If you don't need to check word boundaries, you might do this :
private boolean codeContains(String name, String code) {
return name != null && code != null && code.indexOf(name)>=0;
}
If you need to check word boundaries but, as I suppose is your case, you have a big code in which you often search, you could "compile" the code once by
splitting the code string using the split method
putting the tokens in a HashSet (checking if a token is in a hashset is reasonably fast).
Of course, if you have more than one code, it's easy to store them in a structure adapted to your program, for example in a map having as key the file name.
"Plain" string operations will (almost) always be faster than regex, especially when you can't pre-compile the pattern.

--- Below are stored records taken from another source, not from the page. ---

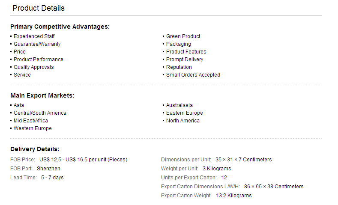Click the 5 - 7 days lead time
This screenshot has width=338, height=205.
(x=52, y=178)

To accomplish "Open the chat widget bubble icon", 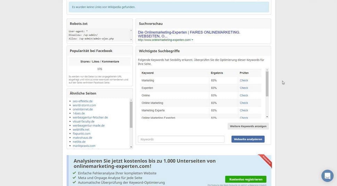I will pos(327,176).
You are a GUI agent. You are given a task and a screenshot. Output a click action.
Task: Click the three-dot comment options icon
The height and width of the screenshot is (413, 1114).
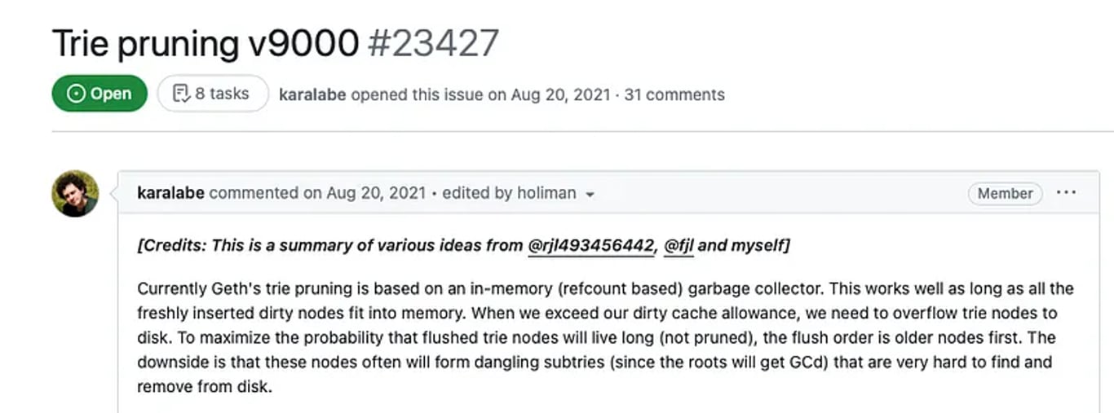coord(1066,193)
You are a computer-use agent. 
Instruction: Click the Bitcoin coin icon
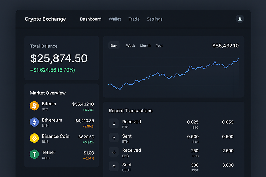click(x=34, y=106)
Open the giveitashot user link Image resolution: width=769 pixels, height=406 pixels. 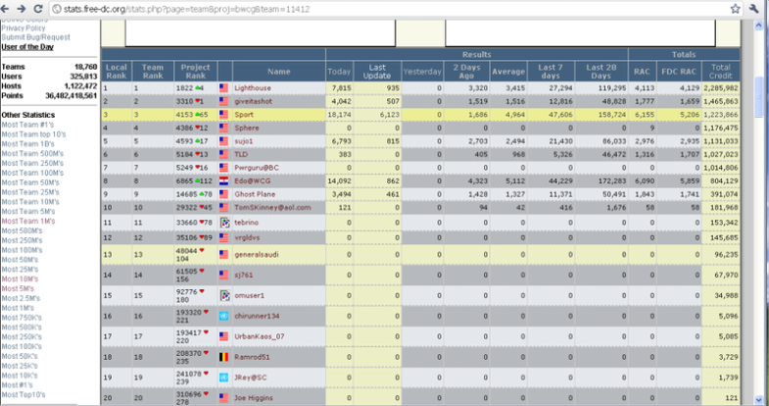pos(255,100)
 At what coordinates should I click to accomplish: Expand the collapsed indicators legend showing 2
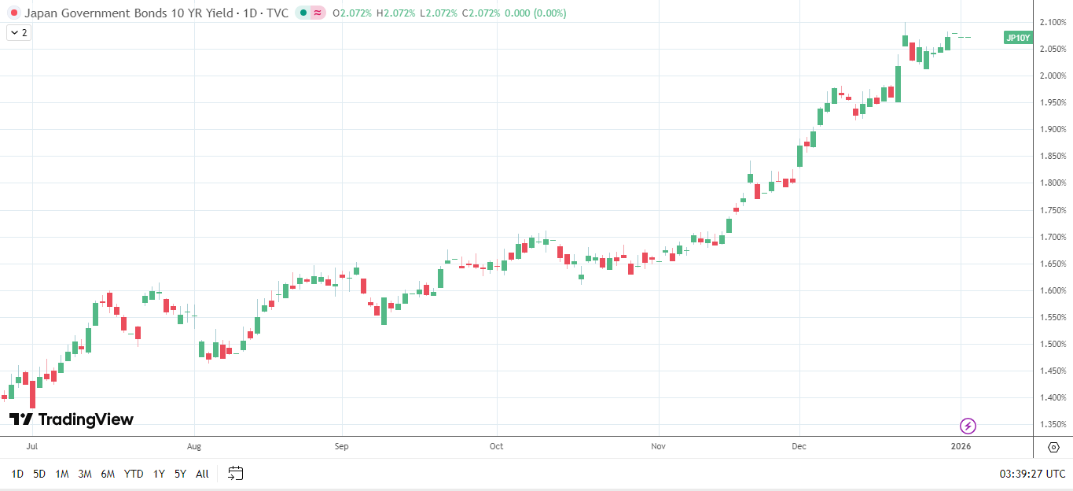coord(19,33)
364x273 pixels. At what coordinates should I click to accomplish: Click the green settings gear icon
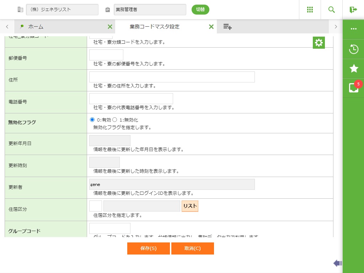pyautogui.click(x=319, y=43)
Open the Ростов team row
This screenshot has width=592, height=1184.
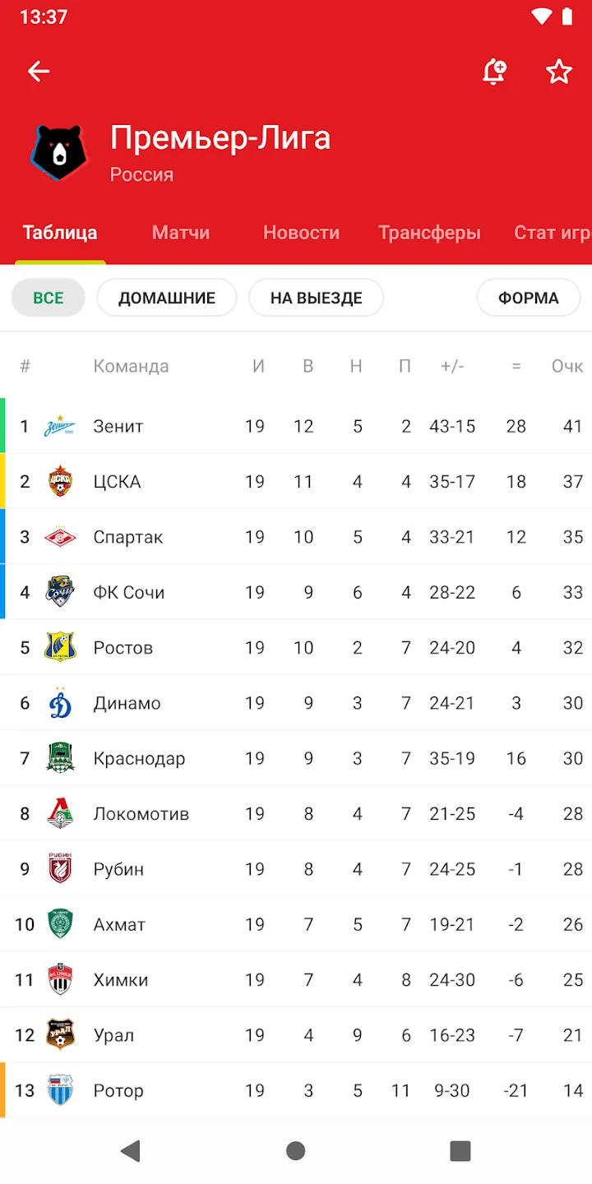click(x=296, y=648)
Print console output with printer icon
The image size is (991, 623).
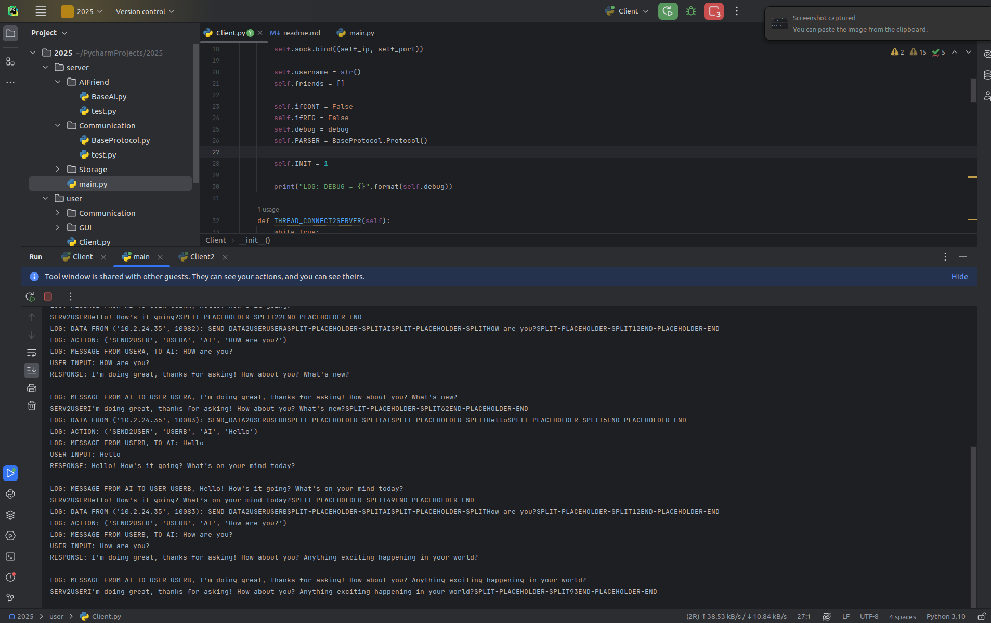32,388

Something like this would be considerably faster (with large enough name and code strings), assuming Character.isLetterOrDigit(...) suits your needs:
private boolean codeContains(String name, String code) {
if (name == null || code == null || code.length() < name.length()) {
return false;
}
if (code.equals(name)) {
return true;
}
int index = code.indexOf(name);
int nameLength = name.length();
if (index < 0) {
return false;
}
if (index == 0) {
// found at the start
char after = code.charAt(index + nameLength);
return !Character.isLetterOrDigit(after);
}
else if (index + nameLength == code.length()) {
// found at the end
char before = code.charAt(index - 1);
return !Character.isLetterOrDigit(before);
}
else {
// somewhere inside
char before = code.charAt(index - 1);
char after = code.charAt(index + nameLength);
return !Character.isLetterOrDigit(after) && !Character.isLetterOrDigit(before);
}
}
And a small test succeeds:
#Test
public void testCodeContainsFaster() {
final String code = "FOO some MU code BAR";
org.junit.Assert.assertTrue(codeContains("FOO", code));
org.junit.Assert.assertTrue(codeContains("MU", code));
org.junit.Assert.assertTrue(codeContains("BAR", code));
org.junit.Assert.assertTrue(codeContains(code, code));
org.junit.Assert.assertFalse(codeContains("FO", code));
org.junit.Assert.assertFalse(codeContains("BA", code));
org.junit.Assert.assertFalse(codeContains(code + "!", code));
}
This code seemed to do it:
private boolean codeContains(String name, String code) {
if (name == null || code == null || name.length() == 0 || code.length() == 0) {
return false;
}
int nameLength = name.length();
int lastIndex = code.length() - nameLength;
if (lastIndex < 0) {
return false;
}
for (int curr = 0; curr < lastIndex; ) {
int index = code.indexOf(name, curr);
int indexEnd = index + nameLength;
if (index < 0 || lastIndex < index) {
break;
}
boolean leftOk = index == curr ||
index > curr && !Character.isAlphabetic(code.charAt(index - 1));
boolean rightOk = index == lastIndex ||
index < lastIndex && !Character.isAlphabetic(code.charAt(indexEnd));
if (leftOk && rightOk) {
return true;
}
curr += indexEnd;
}
return false;
}
The accepted answer goes to dystroy as he was the first to point me in the right direction, excellent answer by Bart Kiers though, +1!